Men and boys began to fill the area near the river and to place bags and clothing items on a row of tables designated for that purpose. After a while, a full-sized military band marched up and played a song. Behind them came a procession of priests and banners. The priests wore elaborately decorated robes and tall hats, and it was they who mounted the platform.

What I had expected to be a fairly solemn ritual, in which the men and boys would quickly strip off extra layers of clothing, step into the water on cue, catch the cross, and immediately emerge to dry off, was not solemn at all. If anything, it seemed to me to be a chance for the guys to show off how macho they were, how little the cold bothered them. There were about 40 participants, primarily in their 20s and 30s. Most of them were already in nothing but swim trunks when the priests arrived and began to chant. During the chanting, they approached the water and some appeared to play around in it. Several began rubbing snow over their bodies. I’m not sure if this was because the snow would have a numbing effect that would make the water seem more bearable, or if it was a way to show off. There were even a couple of bare-chested snowball fights.
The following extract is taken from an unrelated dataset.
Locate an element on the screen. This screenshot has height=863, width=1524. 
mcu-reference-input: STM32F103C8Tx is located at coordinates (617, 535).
Finally the moment arrived. The men clamored into the water, which was about a meter deep, and began doing a chant of their own. I’m not sure if it complimented the priests’ chant or if it was independent thereof. Two explosion sounds (some kind of imitation cannon blast) announced the moment the priest tossed the cross and the moment it landed in the writhing crowd, respectively. There was some splashing and struggling until one man held the artifact above his head: victory.

Some of the men immediately headed for the shore, which I originally thought was so they could dry off and warm up as quickly as possible. It may instead have been for the purpose of retrieving flags, because most of them returned to the water for frolicking, general merriment, brotherhood, and flag waving. There was a photo op when all of them climbed onto a small island not far from the riverbank.
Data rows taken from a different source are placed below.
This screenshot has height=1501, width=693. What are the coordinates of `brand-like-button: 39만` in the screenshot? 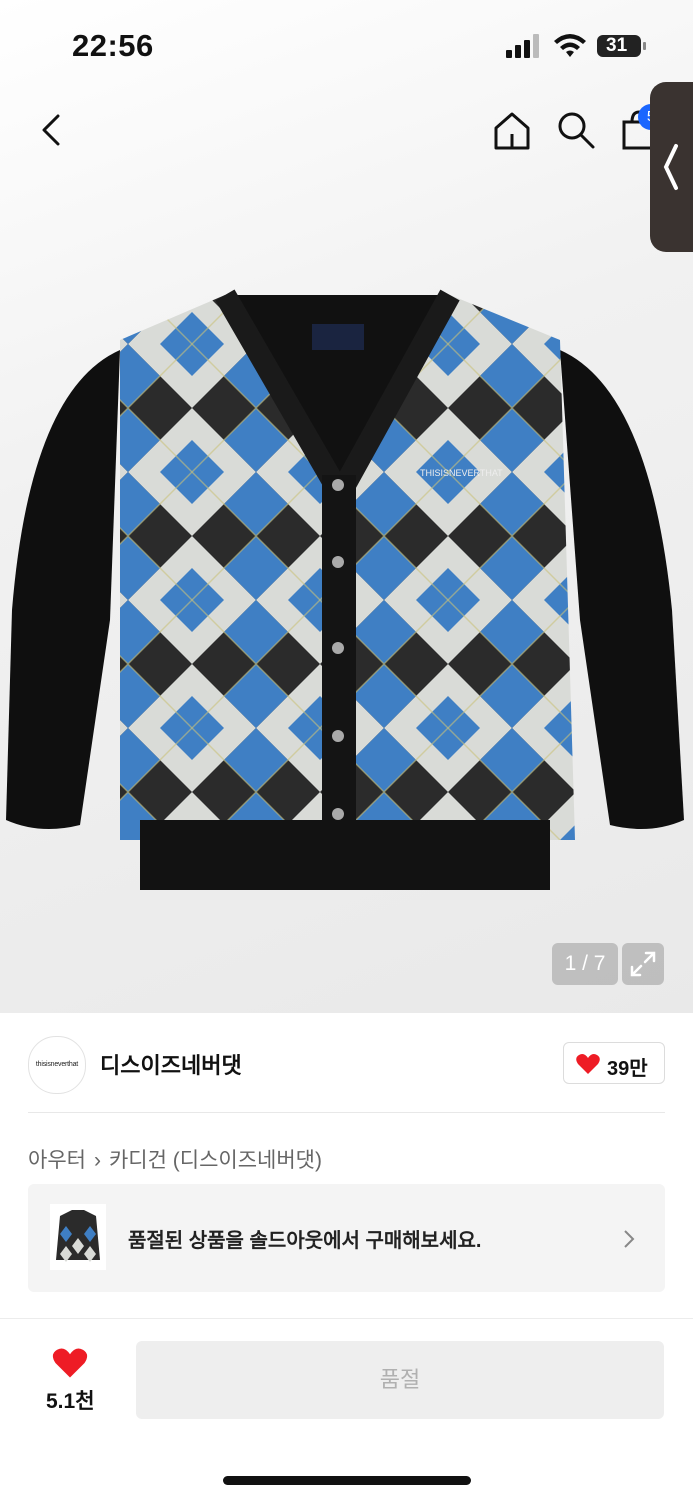 It's located at (614, 1063).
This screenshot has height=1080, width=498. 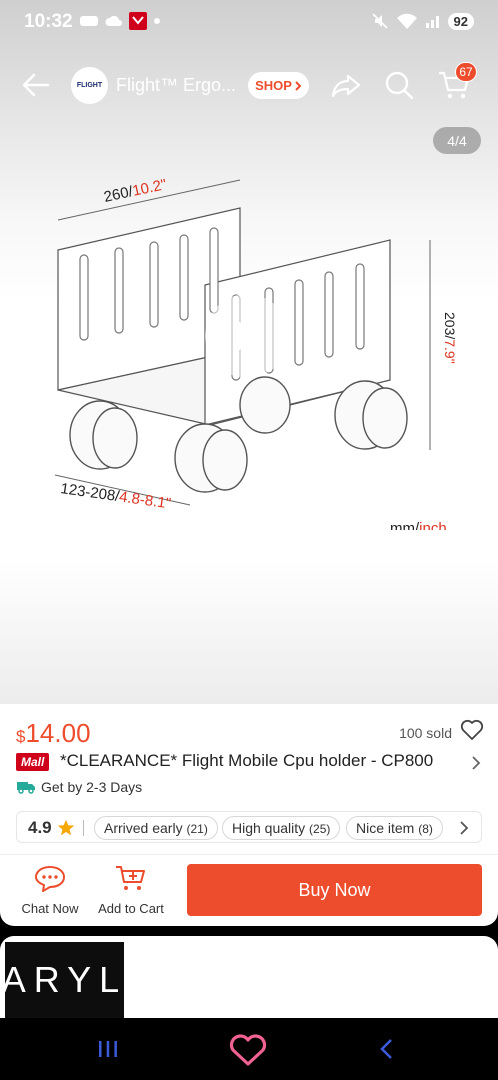 I want to click on store-logo: FLIGHT, so click(x=90, y=86).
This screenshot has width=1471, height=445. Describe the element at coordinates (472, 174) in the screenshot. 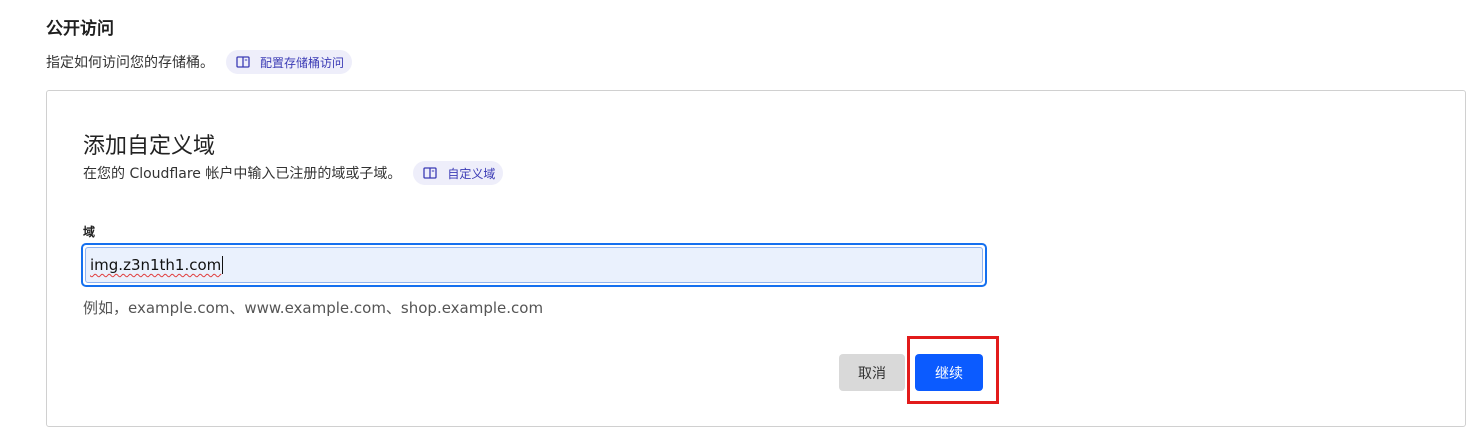

I see `custom-domain-doc-label: 自定义域` at that location.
The moment of the men’s chanting and the general lack of solemnity (the spectators were also fairly chatty) made me wonder just how spiritual/religious participants find the ritual. Or is that expectation of religious solemnity something that arises out of my own cultural biases? Would things have been different if I were in a small town or village rather than Bulgaria's second-largest city?
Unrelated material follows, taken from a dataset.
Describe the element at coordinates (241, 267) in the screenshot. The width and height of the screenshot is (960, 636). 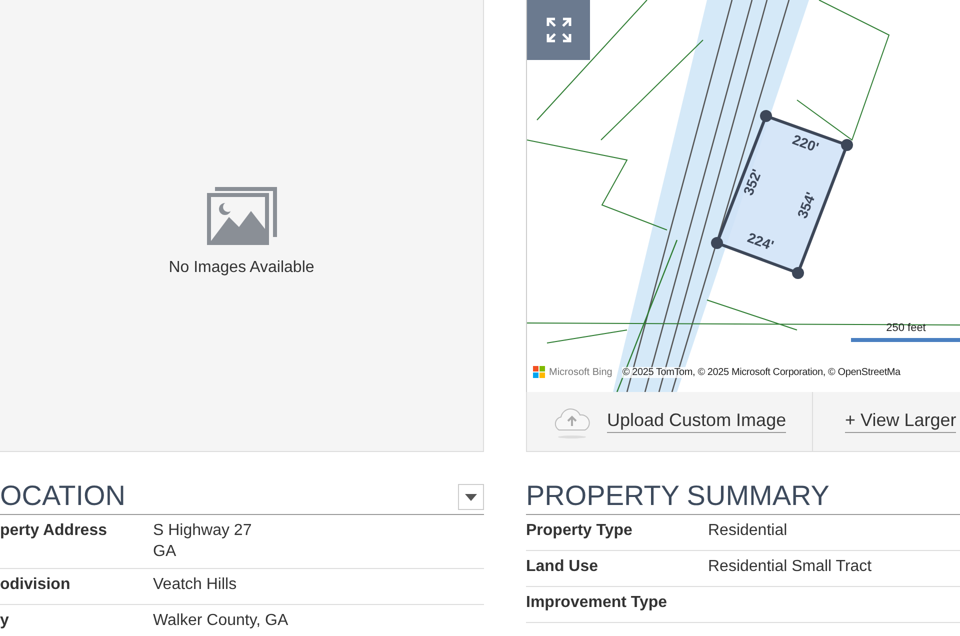
I see `no-images-message: No Images Available` at that location.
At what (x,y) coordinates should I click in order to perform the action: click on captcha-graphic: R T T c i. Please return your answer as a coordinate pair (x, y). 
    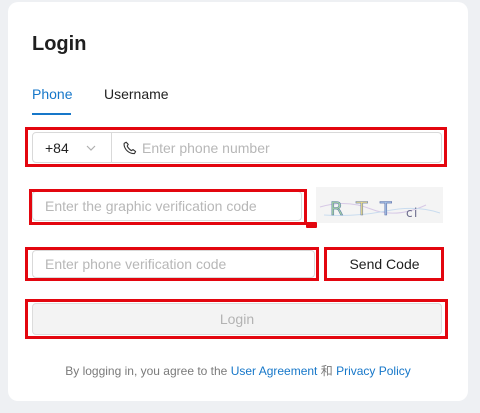
    Looking at the image, I should click on (380, 209).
One of the things I found most interesting about the event was the juxtaposition of so many different elements: the band (military), the priests and the cross (religion), the men’s horseplay and macho-ness (performance of gender roles), the spectators (religion? entertainment? tourism?), the flags (nationalism), and the river (nature). What does it mean to have all of these things so obviously present? What does it say about certain Bulgarian traditions, history, and culture?